THE MEANING OF PRAYERS
        1) Prayers are a form of worship, the expression both of praise and of supplication.

Those who hymn the praise of the Giver and Sustainer of life in prayers realize that it was not mere coincidence that prayers were established when Muhammad was nearest to Allah. The tradition of the ascension reports that during that night five prayers were enjoined and that these five prayers equalled fifty in worth and reward.

For the believer, prayer provide the opportunity for the glorification of the Giver of all good and of all Mercy of His grace and His bounty.

Convinced of the wonderful glories of the Creator, the human being yearns for more of His mercy. Most of all he requests guidance to the straight path. For this his only means is obedience, it is not blind obedience, but obedience with vision that transcends the physical limitations of human nature.

      2) With praise and supplication the believer achieves a deep sense of satisfaction, derived from the fact that the Bestower of Life and Death is so near that he can be in His presence any time of day or night. In this prayers are a normal vital act by which the little island of our personality suddenly discovers its situation in a larger whole of life.

This may explain the prophetic address to Bilal, when the Prophet directed him to call for prayers at a time of distress, "Let us now have comfort in pray" It was also this deep sense of relief that made the Prophet at times stay so long in one bowing or a single prostration that some of his followers suspected that the prophet might have forgotten that he was praying. It was also this realization of one's nearness to Allah through prayers that minor discomforts in prayers were actually a source of pleasure.
 
Authentic traditions report that the Prophet used to pray so often on winter nights that his feet became swollen Asked why he exerted him self so tirelessly in prayers, he answered "Am I not a thankful servant?"
 
      Again, this pleasure derived from prayers and the easy access to His Presence illustrate a unique characteristic of Muslim worship.
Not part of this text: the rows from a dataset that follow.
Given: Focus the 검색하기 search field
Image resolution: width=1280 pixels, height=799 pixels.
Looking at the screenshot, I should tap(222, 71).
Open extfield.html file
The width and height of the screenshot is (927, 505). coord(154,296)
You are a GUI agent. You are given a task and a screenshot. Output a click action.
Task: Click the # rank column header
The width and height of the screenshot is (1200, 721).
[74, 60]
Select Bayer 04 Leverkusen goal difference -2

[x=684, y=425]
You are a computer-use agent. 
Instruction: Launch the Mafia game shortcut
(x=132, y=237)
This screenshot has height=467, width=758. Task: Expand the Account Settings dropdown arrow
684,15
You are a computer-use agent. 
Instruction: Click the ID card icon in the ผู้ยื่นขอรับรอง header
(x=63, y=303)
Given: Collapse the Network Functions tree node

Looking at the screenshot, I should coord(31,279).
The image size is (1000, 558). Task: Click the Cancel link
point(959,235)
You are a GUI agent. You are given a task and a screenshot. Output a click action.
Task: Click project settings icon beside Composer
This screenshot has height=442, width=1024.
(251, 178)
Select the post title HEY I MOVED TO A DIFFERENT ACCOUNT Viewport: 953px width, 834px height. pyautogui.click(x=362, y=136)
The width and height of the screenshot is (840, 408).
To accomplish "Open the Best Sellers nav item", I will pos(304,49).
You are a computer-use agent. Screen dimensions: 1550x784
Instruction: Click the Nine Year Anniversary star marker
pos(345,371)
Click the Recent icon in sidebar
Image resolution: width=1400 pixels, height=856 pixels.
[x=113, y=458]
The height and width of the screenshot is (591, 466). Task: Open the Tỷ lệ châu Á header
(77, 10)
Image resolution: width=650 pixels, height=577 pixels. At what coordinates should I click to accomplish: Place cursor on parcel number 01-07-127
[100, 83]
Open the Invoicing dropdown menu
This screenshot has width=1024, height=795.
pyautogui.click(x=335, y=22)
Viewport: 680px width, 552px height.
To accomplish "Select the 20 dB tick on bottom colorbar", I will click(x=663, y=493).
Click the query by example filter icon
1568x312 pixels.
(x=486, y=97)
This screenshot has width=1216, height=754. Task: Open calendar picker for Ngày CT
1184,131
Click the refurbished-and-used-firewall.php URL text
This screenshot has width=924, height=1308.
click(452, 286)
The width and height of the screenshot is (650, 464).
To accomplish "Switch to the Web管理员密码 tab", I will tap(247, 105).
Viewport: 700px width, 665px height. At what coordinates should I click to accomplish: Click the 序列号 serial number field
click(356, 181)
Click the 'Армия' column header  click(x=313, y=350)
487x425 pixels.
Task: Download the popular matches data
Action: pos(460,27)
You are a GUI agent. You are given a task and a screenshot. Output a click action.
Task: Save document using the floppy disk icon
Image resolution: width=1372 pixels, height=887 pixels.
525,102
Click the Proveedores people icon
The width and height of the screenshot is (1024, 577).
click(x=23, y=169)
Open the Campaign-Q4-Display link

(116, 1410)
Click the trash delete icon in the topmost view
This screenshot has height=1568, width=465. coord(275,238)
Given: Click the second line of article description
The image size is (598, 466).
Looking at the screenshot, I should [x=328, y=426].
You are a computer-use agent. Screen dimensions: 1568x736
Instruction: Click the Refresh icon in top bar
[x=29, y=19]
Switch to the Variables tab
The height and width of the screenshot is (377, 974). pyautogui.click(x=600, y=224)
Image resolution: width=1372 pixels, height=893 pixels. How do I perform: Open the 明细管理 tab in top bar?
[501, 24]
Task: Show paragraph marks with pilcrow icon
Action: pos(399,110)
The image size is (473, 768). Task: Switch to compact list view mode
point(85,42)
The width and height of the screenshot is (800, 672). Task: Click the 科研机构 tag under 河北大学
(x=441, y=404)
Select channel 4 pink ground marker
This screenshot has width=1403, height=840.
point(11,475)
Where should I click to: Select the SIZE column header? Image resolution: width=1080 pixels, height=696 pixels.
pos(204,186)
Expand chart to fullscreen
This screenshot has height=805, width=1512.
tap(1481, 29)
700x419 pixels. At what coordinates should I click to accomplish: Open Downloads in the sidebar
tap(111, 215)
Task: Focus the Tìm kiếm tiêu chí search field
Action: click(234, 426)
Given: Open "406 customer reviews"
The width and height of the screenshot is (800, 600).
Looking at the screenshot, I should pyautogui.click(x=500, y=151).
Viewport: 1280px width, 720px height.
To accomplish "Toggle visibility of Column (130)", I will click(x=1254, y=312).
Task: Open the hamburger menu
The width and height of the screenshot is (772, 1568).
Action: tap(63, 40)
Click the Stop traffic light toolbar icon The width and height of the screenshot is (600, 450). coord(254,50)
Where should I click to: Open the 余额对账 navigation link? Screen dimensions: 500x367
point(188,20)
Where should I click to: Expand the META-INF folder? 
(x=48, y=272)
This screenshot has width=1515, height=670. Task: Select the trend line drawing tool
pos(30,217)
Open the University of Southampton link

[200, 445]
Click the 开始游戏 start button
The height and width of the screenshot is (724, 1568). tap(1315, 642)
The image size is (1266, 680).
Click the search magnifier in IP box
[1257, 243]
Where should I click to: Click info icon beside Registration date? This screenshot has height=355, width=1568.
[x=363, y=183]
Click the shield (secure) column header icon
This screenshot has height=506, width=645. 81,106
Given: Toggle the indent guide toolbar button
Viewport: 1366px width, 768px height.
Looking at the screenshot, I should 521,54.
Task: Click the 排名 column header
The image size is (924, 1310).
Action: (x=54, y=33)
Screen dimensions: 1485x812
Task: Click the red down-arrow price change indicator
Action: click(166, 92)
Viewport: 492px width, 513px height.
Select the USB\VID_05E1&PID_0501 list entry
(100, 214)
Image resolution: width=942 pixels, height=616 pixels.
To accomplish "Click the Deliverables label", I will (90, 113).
It is the fact that "each human being is his own priest". The only time taken to prepare oneself for this spiritual journey is usually the time for the performance of ablution.

      3) The heart of prayers is humility. The Quran says:
"Successful indeed are the believers who are humble in their prayer" Like every devotional act, prayers have their ceremonies starting with ablution but these ceremonies do not form the basic experience in praying. what really counts is the devotional state of the worshipper.

"Their flesh and their blood reach not Allah, but the devotion from you reached Him".
      
On the authority of Muadh Ibn Jabal, it is reported that the Prophet said:
"It is not one sixth nor one tenth of a man's devotion which is acceptable to Allah, but only such portion thereof as he offers with understanding and true devotional spirit"

Praise and supplication can only properly be offered to the Creator with a deep sense of humility. It is humility that is engendered by the insistence of Islam on the clear line of demarcation between what is human and what is Divine. One of the practices of the early Muslims to achieve this was to concentrate fully on recitations from the Quran in prayers. 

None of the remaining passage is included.